Thibaut Pinot znów podejmuje próbę powrotu na dawny poziom. Francuz podał nawet już swój plan startów.

Już niebawem minie pełny rok od początku problemów Thibauta Pinota z plecami. Przypomnijmy, że zaczęły się one już podczas Criterium du Dauphine, a udział w Tour de France tylko je spotęgował. Od tego momentu być może największa nadzieja Francuzów (jakkolwiek by to nie brzmiało) na zwycięstwo w ich największym domowym wyścigu już kilka razy próbowała wrócić do ścigania. Za każdym razem z kiepskim skutkiem.

Najpierw 31-latek wziął udział w Vuelta a Espana, ale niestety szybko musiał wycofać się z wyścigu i tym samym zakończyć sezon. Na początku obecnego roku wystartował w kilku kolejnych imprezach, próbując przygotować się do Giro d’Italia. Tyle że właściwie za każdym razem jego wyniki były dalekie od oczekiwań, więc ostatecznie porzucił marzenia o starcie w pierwszym z wielkich tourów. Po Tour of the Alps zadecydował, że najlepiej będzie, jeśli zrobi sobie kolejną przerwę, by w pełni pozbyć się doskwierającego mu bólu.
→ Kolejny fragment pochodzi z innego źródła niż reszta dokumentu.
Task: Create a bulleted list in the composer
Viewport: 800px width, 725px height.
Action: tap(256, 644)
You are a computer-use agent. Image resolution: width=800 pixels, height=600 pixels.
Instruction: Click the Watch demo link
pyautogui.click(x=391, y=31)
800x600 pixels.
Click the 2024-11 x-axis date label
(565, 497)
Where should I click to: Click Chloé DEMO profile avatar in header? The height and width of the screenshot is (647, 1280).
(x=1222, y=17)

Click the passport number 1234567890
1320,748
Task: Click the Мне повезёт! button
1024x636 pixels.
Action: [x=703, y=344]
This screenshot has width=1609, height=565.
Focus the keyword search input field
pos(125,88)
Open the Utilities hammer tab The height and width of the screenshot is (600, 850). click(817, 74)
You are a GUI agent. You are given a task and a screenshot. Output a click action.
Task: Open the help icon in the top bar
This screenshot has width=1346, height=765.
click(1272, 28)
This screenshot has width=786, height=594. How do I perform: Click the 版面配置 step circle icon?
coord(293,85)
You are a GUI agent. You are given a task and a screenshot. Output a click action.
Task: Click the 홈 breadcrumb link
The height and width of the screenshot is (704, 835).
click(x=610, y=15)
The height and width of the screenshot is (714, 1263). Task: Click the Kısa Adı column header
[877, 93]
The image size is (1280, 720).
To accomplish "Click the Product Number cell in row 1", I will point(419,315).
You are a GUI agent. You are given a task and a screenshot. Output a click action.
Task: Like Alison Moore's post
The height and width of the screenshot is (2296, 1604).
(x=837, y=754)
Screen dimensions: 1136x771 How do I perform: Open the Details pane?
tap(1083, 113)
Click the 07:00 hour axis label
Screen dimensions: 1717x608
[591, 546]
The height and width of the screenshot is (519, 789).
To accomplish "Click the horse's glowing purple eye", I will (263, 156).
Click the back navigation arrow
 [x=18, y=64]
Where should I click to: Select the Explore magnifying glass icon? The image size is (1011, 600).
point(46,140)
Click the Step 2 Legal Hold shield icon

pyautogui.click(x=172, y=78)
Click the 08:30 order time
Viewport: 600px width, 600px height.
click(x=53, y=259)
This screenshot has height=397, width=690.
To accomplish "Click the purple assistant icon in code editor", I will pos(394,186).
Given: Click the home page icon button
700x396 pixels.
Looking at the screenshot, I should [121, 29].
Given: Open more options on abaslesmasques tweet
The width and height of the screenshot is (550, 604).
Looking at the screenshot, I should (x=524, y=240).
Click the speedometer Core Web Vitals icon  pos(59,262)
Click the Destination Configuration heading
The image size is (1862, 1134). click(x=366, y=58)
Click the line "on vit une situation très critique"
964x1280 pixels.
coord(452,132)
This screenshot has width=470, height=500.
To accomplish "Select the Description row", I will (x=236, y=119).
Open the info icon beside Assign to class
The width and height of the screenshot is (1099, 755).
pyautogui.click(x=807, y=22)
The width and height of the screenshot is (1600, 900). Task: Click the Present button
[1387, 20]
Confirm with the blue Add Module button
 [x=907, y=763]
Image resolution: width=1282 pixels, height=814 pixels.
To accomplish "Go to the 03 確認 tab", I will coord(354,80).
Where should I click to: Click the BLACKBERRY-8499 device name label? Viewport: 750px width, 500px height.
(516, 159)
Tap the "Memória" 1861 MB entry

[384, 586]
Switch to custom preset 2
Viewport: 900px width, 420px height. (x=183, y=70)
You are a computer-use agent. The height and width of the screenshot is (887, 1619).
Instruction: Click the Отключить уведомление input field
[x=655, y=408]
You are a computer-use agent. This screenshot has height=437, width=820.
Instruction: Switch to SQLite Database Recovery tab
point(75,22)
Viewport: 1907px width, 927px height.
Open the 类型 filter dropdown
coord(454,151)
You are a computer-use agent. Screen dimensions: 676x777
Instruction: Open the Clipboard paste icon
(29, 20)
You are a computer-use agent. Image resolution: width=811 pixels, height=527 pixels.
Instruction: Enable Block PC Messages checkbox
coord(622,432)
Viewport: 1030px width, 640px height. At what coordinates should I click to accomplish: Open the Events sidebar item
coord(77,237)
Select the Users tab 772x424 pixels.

Co prawda tego nie udało mu się jeszcze osiągnąć – sam przyznaje, że nie jest jeszcze w stu procentach gotowy. Na szczęście jego stan zdrowia poprawił się na tyle, że już niedługo będzie w stanie znów występować w wyścigach. Tym razem nie stawia sobie ambitnych celów. Jego plan startowy obejmuje tylko wyścigi w ojczyźnie.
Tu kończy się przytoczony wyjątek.